Job:
Rewrite the listing below, swapping each "Screen dimensions" for "Display size" and leaving every other part of every line as it is.
****
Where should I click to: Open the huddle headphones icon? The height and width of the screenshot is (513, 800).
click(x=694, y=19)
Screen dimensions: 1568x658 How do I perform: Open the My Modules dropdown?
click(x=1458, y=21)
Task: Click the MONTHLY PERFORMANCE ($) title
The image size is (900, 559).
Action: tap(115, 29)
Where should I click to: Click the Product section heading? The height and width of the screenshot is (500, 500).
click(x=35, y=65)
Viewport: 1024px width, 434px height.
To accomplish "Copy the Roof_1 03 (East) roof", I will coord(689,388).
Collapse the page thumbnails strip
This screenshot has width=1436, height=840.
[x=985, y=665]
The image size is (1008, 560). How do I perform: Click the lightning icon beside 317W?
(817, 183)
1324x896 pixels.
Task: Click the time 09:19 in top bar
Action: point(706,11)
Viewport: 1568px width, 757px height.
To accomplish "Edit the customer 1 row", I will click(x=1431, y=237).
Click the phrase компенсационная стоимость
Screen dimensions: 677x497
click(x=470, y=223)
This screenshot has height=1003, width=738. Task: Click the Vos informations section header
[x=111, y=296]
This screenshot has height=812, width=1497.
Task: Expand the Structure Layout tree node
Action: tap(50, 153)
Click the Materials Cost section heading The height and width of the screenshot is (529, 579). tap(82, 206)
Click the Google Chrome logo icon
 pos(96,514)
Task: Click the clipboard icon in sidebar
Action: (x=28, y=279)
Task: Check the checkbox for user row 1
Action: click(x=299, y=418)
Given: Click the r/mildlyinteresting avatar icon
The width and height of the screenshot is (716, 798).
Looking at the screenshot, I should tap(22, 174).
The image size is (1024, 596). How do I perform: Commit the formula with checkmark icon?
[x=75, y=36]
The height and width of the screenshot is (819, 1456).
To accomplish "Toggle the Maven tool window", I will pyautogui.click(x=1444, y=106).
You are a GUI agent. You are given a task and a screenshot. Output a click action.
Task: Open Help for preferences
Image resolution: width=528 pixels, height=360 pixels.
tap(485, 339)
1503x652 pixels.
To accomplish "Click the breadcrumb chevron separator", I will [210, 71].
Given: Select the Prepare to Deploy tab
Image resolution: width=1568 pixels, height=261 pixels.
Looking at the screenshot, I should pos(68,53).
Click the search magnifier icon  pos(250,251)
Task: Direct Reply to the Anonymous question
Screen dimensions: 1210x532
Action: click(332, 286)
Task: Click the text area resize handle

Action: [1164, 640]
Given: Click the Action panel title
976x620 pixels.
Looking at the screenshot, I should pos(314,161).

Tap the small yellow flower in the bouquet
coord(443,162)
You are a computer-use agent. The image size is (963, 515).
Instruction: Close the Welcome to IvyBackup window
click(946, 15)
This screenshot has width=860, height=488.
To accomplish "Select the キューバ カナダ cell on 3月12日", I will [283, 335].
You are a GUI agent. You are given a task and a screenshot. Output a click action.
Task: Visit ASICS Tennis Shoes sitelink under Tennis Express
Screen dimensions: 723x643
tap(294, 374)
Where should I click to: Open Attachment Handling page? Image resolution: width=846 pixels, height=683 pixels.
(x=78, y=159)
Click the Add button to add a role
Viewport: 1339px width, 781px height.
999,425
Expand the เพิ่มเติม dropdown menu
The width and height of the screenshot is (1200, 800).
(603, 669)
****
Solution for this task:
Where should I click to: Open the huddle headphones icon? The height and width of the screenshot is (513, 800).
click(x=694, y=19)
Display size: 1568x658 How do I perform: Open the My Modules dropdown?
click(x=1458, y=21)
Task: Click the MONTHLY PERFORMANCE ($) title
The image size is (900, 559).
Action: tap(115, 29)
Where should I click to: Click the Product section heading? The height and width of the screenshot is (500, 500).
click(x=35, y=65)
Viewport: 1024px width, 434px height.
To accomplish "Copy the Roof_1 03 (East) roof", I will coord(689,388).
Collapse the page thumbnails strip
This screenshot has width=1436, height=840.
[x=985, y=665]
The image size is (1008, 560). How do I perform: Click the lightning icon beside 317W?
(817, 183)
1324x896 pixels.
Task: Click the time 09:19 in top bar
Action: point(706,11)
Viewport: 1568px width, 757px height.
To accomplish "Edit the customer 1 row", I will click(x=1431, y=237).
Click the phrase компенсационная стоимость
Display size: 677x497
click(x=470, y=223)
This screenshot has height=1003, width=738. Task: Click the Vos informations section header
[x=111, y=296]
This screenshot has height=812, width=1497.
Task: Expand the Structure Layout tree node
Action: tap(50, 153)
Click the Materials Cost section heading The height and width of the screenshot is (529, 579). tap(82, 206)
Click the Google Chrome logo icon
 pos(96,514)
Task: Click the clipboard icon in sidebar
Action: (x=28, y=279)
Task: Check the checkbox for user row 1
Action: click(x=299, y=418)
Given: Click the r/mildlyinteresting avatar icon
The width and height of the screenshot is (716, 798).
Looking at the screenshot, I should tap(22, 174).
The image size is (1024, 596). How do I perform: Commit the formula with checkmark icon?
[x=75, y=36]
The height and width of the screenshot is (819, 1456).
To accomplish "Toggle the Maven tool window", I will pyautogui.click(x=1444, y=106).
You are a GUI agent. You are given a task and a screenshot. Output a click action.
Task: Open Help for preferences
Image resolution: width=528 pixels, height=360 pixels.
tap(485, 339)
1503x652 pixels.
To accomplish "Click the breadcrumb chevron separator", I will [210, 71].
Given: Select the Prepare to Deploy tab
Image resolution: width=1568 pixels, height=261 pixels.
Looking at the screenshot, I should pos(68,53).
Click the search magnifier icon  pos(250,251)
Task: Direct Reply to the Anonymous question
Display size: 1210x532
Action: click(332, 286)
Task: Click the text area resize handle

Action: [1164, 640]
Given: Click the Action panel title
976x620 pixels.
Looking at the screenshot, I should pos(314,161).

Tap the small yellow flower in the bouquet
coord(443,162)
You are a computer-use agent. The image size is (963, 515).
Instruction: Close the Welcome to IvyBackup window
click(946, 15)
This screenshot has width=860, height=488.
To accomplish "Select the キューバ カナダ cell on 3月12日", I will [283, 335].
You are a GUI agent. You are given a task and a screenshot. Output a click action.
Task: Visit ASICS Tennis Shoes sitelink under Tennis Express
Display size: 723x643
tap(294, 374)
Where should I click to: Open Attachment Handling page? Image resolution: width=846 pixels, height=683 pixels.
(x=78, y=159)
Click the Add button to add a role
Viewport: 1339px width, 781px height.
999,425
Expand the เพิ่มเติม dropdown menu
The width and height of the screenshot is (1200, 800).
(603, 669)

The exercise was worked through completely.